The cocktail list is built around savoury technique, with ingredients like shiitake mushroom, tomato, and jalapeño defining its character. Given its brevity, the list is curated rather than comprehensive, which means almost everything on it is intentional. The drinks with savoury or umami-forward profiles are the most distinctive relative to what the rest of Montreal's bar scene offers, and they represent the programme's clearest statement. Archambault's Laurier Mixologist of the Year recognition in 2019 gives weight to his editorial choices on the list.
What is Salon Badin leading at?
The combination of a vinyl-only hi-fi sound system anchored by McIntosh MC901 amplifiers and a savoury-oriented cocktail programme is the room's defining double act. Most bars in Montreal do one or the other; few have committed to both at this level of specification. Little Burgundy's independent hospitality character means Salon Badin sits in a neighbourhood where the overall quality of the evening stays high regardless of where the night begins or ends.

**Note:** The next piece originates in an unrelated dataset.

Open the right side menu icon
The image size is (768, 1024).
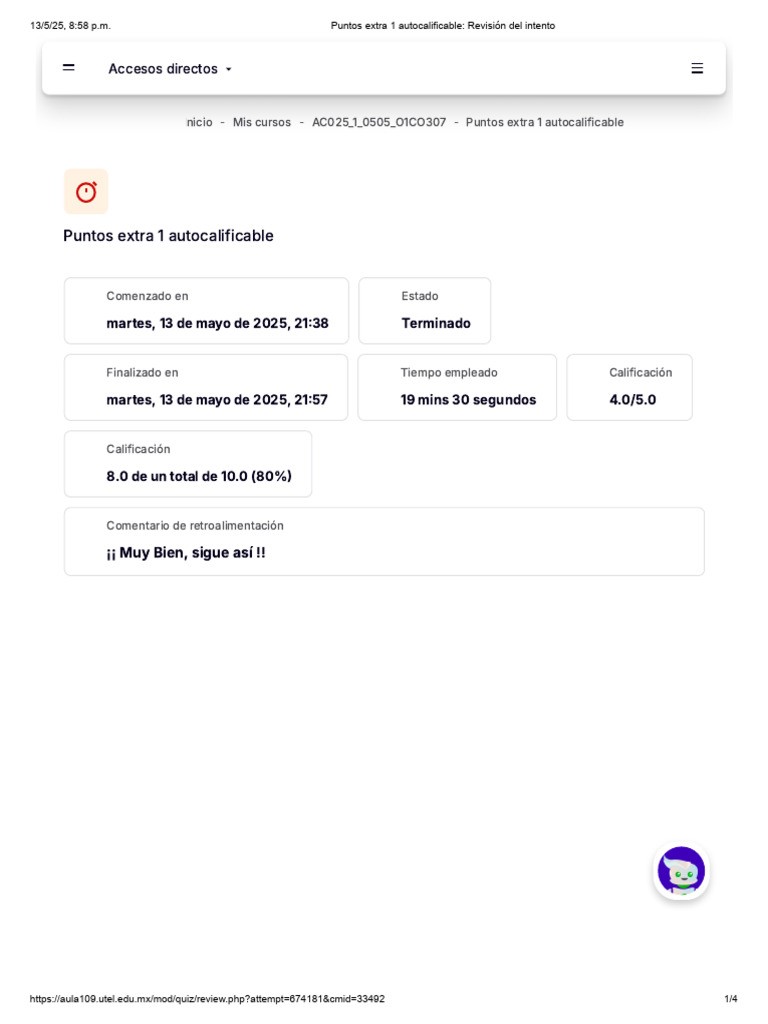tap(697, 68)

Should I book Salon Badin in advance?
Advance booking details are not confirmed in our current data, so we cannot state with certainty whether reservations are accepted or required. What is clear is that a basement hi-fi lounge of this type , specialist format, limited capacity, live programme , operates closer to full on nights with scheduled performers. Checking the venue's current listings before visiting on a weekend is sensible. The address is 2613 Rue Notre-Dame Ouest, Little Burgundy, Montreal.